Meteorologia Sagrada

"O Vento sopra onde quer, ouves a sua voz, mas não sabes de onde vem, nem para onde vai; assim é todo aquele que é nascido do Espírito".
João 3:8

Esta semana me deparei com o testemunho de uma beata que me deu muito que pensar. Ao escrever para o seu atual guru espiritual, um sujeito que, pela foto, bem poderia exercer com sucesso o papel de galã de parquinho de diversões, ela testemunhou, entre outras coisas não menos curiosas, que a força de deus em sua vida se fez sentir através do vento do espírito santo.

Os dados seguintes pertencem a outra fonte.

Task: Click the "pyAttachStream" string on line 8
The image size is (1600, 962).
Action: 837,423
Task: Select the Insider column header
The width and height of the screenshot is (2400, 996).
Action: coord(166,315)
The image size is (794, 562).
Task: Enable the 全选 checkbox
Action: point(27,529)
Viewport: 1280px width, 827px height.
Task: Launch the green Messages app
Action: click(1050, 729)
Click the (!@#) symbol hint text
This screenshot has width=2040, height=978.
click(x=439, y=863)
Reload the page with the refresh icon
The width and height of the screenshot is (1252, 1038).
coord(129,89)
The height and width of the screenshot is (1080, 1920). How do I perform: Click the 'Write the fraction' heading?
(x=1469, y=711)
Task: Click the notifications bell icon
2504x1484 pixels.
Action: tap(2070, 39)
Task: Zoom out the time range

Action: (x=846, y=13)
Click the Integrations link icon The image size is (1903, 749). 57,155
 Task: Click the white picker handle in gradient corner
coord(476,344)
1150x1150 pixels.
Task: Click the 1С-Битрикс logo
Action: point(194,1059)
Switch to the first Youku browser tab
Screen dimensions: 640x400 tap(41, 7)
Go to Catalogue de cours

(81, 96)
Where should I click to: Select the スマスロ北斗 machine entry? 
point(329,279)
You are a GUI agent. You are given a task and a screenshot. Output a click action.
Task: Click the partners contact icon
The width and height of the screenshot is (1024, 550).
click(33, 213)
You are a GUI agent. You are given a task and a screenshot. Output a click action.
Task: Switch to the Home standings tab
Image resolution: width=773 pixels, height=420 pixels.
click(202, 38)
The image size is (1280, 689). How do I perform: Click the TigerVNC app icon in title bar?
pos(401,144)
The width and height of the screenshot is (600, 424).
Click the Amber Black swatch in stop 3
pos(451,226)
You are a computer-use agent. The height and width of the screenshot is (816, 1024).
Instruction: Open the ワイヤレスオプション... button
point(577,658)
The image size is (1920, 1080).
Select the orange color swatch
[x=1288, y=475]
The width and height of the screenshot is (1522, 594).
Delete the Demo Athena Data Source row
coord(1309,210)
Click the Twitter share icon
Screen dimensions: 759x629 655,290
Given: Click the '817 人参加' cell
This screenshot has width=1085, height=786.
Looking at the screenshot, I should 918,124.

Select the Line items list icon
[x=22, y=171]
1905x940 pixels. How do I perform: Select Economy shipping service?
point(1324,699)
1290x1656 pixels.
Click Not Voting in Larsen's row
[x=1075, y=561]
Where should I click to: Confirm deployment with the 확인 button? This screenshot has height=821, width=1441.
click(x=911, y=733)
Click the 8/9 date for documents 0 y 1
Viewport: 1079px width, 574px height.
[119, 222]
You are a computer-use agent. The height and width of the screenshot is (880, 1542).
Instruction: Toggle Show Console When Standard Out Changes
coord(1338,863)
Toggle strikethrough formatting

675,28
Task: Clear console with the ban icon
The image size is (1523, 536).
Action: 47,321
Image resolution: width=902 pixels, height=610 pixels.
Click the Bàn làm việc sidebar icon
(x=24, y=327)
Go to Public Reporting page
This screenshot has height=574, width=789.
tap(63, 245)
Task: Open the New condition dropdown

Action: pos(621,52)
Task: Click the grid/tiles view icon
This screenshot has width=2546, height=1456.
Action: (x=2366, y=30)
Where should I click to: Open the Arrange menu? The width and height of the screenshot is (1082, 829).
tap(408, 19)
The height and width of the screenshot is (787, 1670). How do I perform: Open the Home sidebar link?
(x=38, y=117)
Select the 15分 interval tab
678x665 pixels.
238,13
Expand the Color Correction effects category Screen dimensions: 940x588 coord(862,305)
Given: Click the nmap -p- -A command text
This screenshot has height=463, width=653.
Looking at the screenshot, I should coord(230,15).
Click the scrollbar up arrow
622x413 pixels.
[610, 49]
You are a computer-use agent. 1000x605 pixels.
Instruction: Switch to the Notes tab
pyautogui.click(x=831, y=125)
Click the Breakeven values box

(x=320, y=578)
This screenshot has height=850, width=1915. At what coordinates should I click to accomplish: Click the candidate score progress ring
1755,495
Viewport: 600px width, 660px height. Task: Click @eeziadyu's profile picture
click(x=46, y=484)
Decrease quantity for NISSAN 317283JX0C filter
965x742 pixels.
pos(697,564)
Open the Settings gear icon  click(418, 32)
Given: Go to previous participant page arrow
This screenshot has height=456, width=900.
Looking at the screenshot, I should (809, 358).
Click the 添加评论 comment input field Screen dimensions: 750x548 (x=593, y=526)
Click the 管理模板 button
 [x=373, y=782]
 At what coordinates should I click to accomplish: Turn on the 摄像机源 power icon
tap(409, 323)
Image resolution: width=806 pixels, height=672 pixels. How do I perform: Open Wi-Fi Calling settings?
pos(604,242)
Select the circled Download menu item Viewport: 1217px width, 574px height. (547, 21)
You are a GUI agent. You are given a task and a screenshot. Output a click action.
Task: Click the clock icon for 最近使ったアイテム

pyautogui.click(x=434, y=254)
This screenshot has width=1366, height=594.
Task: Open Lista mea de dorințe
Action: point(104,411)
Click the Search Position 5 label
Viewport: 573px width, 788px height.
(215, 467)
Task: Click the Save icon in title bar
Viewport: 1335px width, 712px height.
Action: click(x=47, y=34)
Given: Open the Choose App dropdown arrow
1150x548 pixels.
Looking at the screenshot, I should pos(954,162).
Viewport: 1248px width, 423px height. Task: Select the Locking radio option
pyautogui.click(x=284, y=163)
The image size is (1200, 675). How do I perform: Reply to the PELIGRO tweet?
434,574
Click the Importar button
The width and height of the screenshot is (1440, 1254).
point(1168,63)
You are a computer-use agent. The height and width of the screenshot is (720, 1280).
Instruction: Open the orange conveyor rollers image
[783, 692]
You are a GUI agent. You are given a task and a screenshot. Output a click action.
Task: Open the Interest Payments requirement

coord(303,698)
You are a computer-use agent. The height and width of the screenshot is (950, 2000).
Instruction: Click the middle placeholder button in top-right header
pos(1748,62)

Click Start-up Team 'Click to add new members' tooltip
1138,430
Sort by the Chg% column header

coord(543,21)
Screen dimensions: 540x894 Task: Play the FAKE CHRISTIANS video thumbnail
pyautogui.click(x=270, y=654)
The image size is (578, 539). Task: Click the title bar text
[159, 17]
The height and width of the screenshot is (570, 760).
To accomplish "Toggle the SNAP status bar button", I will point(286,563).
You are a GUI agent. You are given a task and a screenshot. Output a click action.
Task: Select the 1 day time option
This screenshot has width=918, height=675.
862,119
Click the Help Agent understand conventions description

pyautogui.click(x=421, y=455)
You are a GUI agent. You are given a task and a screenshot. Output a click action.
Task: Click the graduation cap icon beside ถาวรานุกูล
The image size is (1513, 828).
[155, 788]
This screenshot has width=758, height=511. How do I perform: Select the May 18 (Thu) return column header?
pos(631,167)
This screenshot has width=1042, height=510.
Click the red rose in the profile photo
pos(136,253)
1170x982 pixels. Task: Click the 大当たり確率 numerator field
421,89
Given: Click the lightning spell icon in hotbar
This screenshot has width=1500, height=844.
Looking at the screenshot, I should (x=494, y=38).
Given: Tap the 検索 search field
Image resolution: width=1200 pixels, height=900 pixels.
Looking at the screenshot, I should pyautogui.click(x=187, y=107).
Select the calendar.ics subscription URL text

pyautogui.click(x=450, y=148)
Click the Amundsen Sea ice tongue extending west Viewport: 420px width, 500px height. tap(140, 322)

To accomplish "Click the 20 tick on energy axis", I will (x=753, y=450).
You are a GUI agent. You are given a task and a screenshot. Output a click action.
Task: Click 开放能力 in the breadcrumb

Por acaso, faço uma boa idéia do poder meteorológico desse vento sagrado que, certamente, varreu para bem longe desta devota o seu maior desafeto, deixando-a, porém, na posse da mais santa paz material, coisa que só a plena satisfação da cupidez de gente assim é capaz de proporcionar.
Em que pese o lado hilariante da colocação, não é menos doloroso constatar que a tão alardeada espiritualidade alcançada pela fé desta beata, neste caso, nada tem a ver com a bela passagem documentada no evangelho de João, que destaca o caráter completamente aleatório que acompanha a experiência mística do encontro com o divino, onde existe, de fato, o emprego da metáfora que alude ao vento que sopra onde quer, ou seja, enfatizando que o homem não dispõe de nenhum poder para determinar a direção dos caminhos que, a partir de sua experiência de fé, sua vida irá presumivelmente tomar.
É por isso que, cada vez mais, desconfio dos que pretendem deter as respostas e negociá-las. É por isso também que, no fundo, me choca ver a que ponto pode chegar a ambição humana, quando pretende que as forças ditas divinas se encontram ao dispor de seus interesses econômicos, de suas frustrações e de suas mais vis mesquinharias. A protagonista desse espetáculo de orgulho, no entanto, é de fato uma grande vitoriosa, e eu não duvido nem um pouco do poder do qual dispõe, discordando tão-só da natureza deste tal poder, que resulta mesmo é do fato de ser mais fácil, para muita gente, entregar os pontos, e deixar o caminho livre aos ambiciosos, a fim de que eles, ao menos, se distanciem de nós, levando para bem longe o espetáculo da sua histérica redenção, bem como nos poupando do testemunho das vitórias que costumam alcançar sobre os seus inimigos, ou seja, quem quer que não compartilhe de suas opiniões e não comungue de suas idéias.
Por essas e outras, se deus existe, sou imensamente grata a ele por me permitir viver prescindindo de sua divina presença, aqui na minha mais profunda solidão. Talvez seja este o maior privilégio dos deserdados do espírito, dos vagabundos espirituais que seguem pela vida contentes apenas daquilo que encontram sem procurar; sempre, porém, prontos a perder o que mais amam, pois há lutas que não valem a disputa que requerem. Se o orgulho pode às vezes valorizar o orgulhoso, a ambição sempre rebaixa o ambicioso, e há troféus que ficam bem melhor na estante dos que nos tem por adversários ameaçadores. Cá entre nós, há quem mereça chegar aonde chegou, e aonde certamente vai conseguir chegar. Gente que tem mesmo de soltar suas aleluias, bem alto, pelo mundo afora. Há nelas um mérito nauseante que não se pode deixar de reconhecer e aplaudir.